Die Aktion „Blogger schenken Lesefreude” ist abgeschlossen, zwanzig Menschen interessierten sich für „Das Buch des Vaters“. Um es zu gewinnen, haben sie ihr momentanes Lieblingsbuch genannt, was einigen nicht leicht fiel. Es ist ja auch schwierig, sich festzulegen, wenn es so viele gute und unterschiedliche Bücher gibt. Das Spektrum der genannten Titel ist dementsprechend weit:

    • „Das alte Jahrhundert“, Peter Kurzeck
    • „Der Meister und Margarita“, Michail Bulgakow
    • „Zwei an einem Tag“, David Nicholls
    • „Vom Leben und Schreiben“, Stephen King
    • „Die Kunst des Feldspiels“, Chad Harbach
    • „Jeden Tag, jede Stunde“, Nataša Dragnić
    • „Open City“, Teju Cole
    • „Die Stadt der träumenden Bücher“, Walter Moers
    • „Rückkehr nach Somerton Court“, Leila Rasheed
    • „Games Of Thrones“-Reihe, George R. R. Martin
    • Gerade bin ich ganz in „Educating Rita“ vertieft, aber meine liebsten Bücher sind von Diana Gabaldon
    • „Arbeit und Struktur“, Wolfgang Herrndorf
    • „Sehnsucht nach Mill River“, Darcie Chan
    • „Tintenherz“, Cornelia Funke
    • „1Q84“, Haruki Murakami
    • „In meinem Himmel“, Alice Sebold
    • „Das große Los“, Meike Winnemuth
    • „Der Name des Windes“, Patrick Rothfuss

Einige Titel habe ich bereits gelesen, aber viele der Lieblingsbücher kenne ich noch nicht. Eine schöne Gelegenheit, das nachzuholen.

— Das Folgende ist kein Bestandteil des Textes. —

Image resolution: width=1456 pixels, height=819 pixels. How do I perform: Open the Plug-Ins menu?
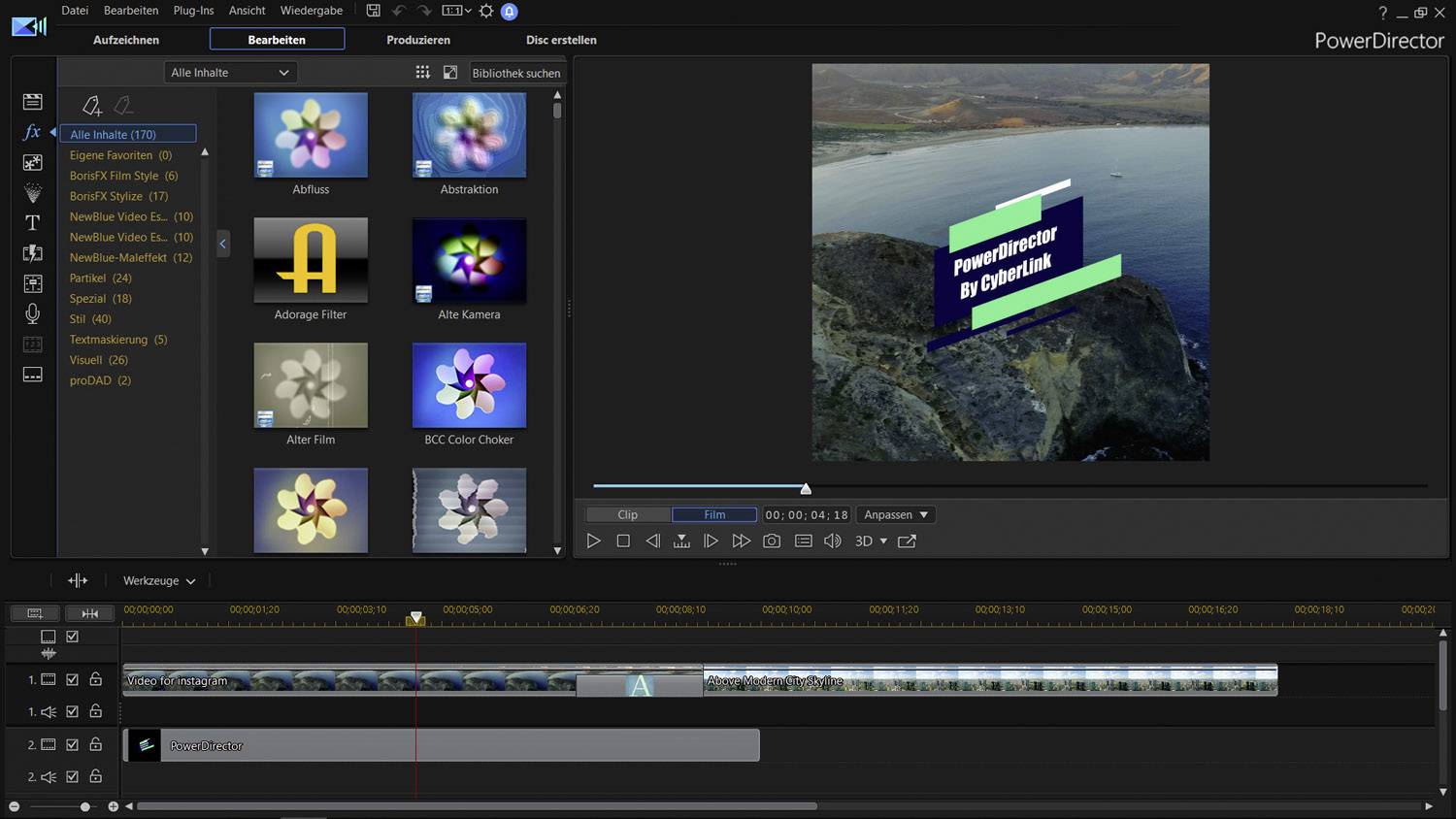193,11
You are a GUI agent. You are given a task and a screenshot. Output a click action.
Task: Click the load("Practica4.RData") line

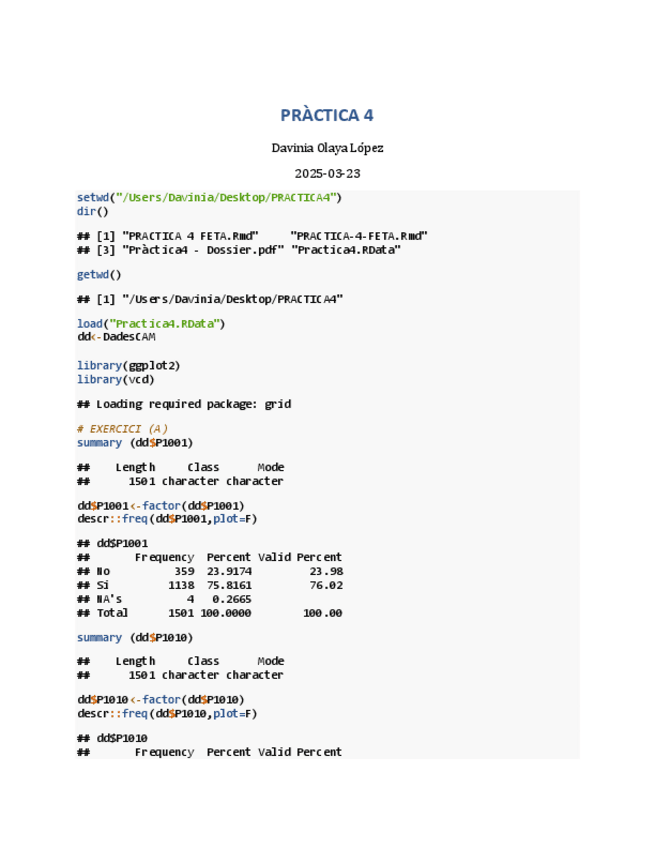click(151, 323)
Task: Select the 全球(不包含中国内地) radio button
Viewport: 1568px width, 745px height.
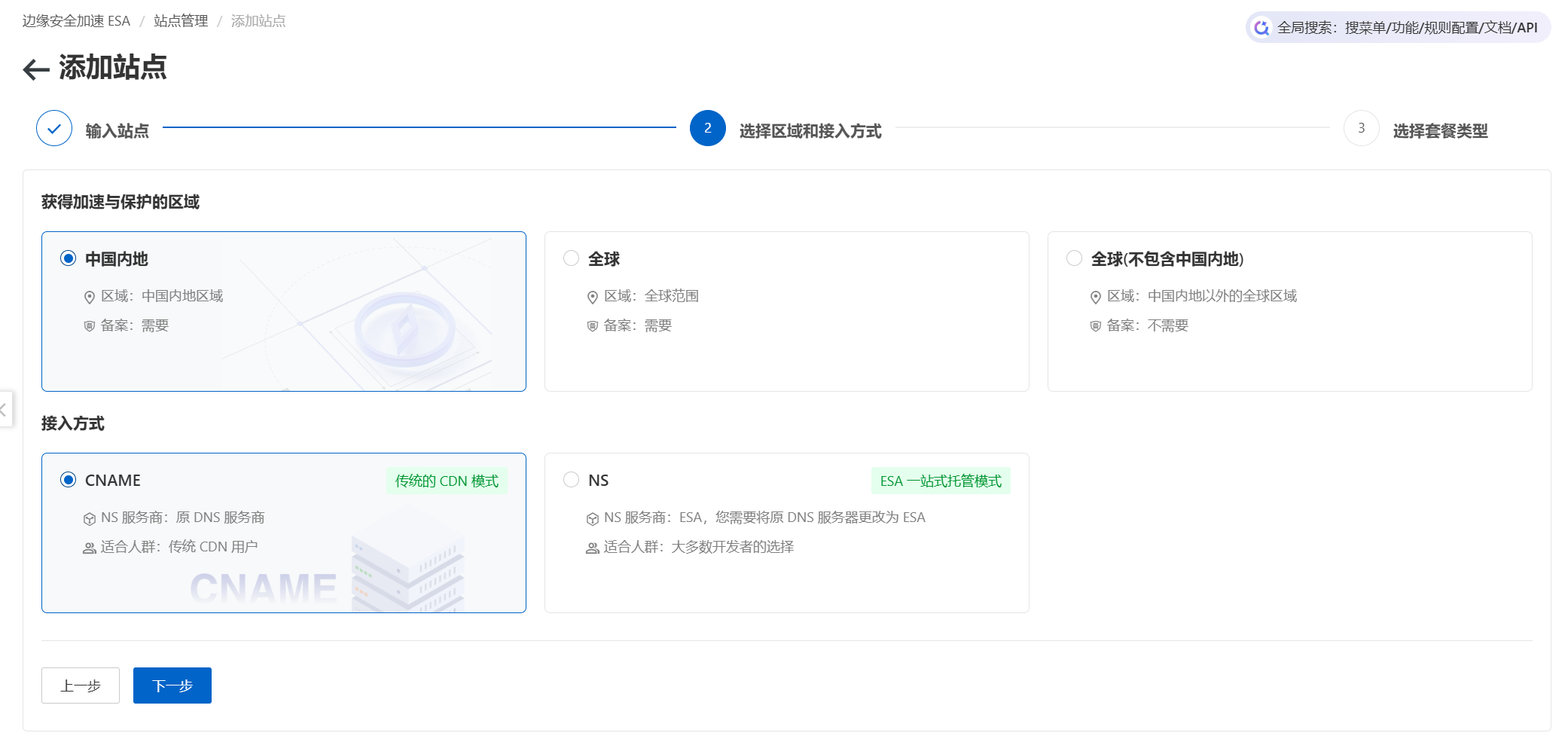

Vor lauter Freude über die vielen Buchtipps soll aber die Verlosung nicht vergessen werden. Wer bis gestern kommentiert hat, durfte teilnehmen. Damit es fair und anonym zugeht, habe ich nicht die Namen auf die Loszettel geschrieben, sondern die Uhrzeiten, an denen die jeweiligen Kommentare gepostet wurden: 20:44 Uhr hat das Rennen gemacht.
Freuen darf sich Steffen von Kunst Blog Buch – herzlichen Glückwunsch. „Das Buch des Vaters“ geht bald auf die Reise.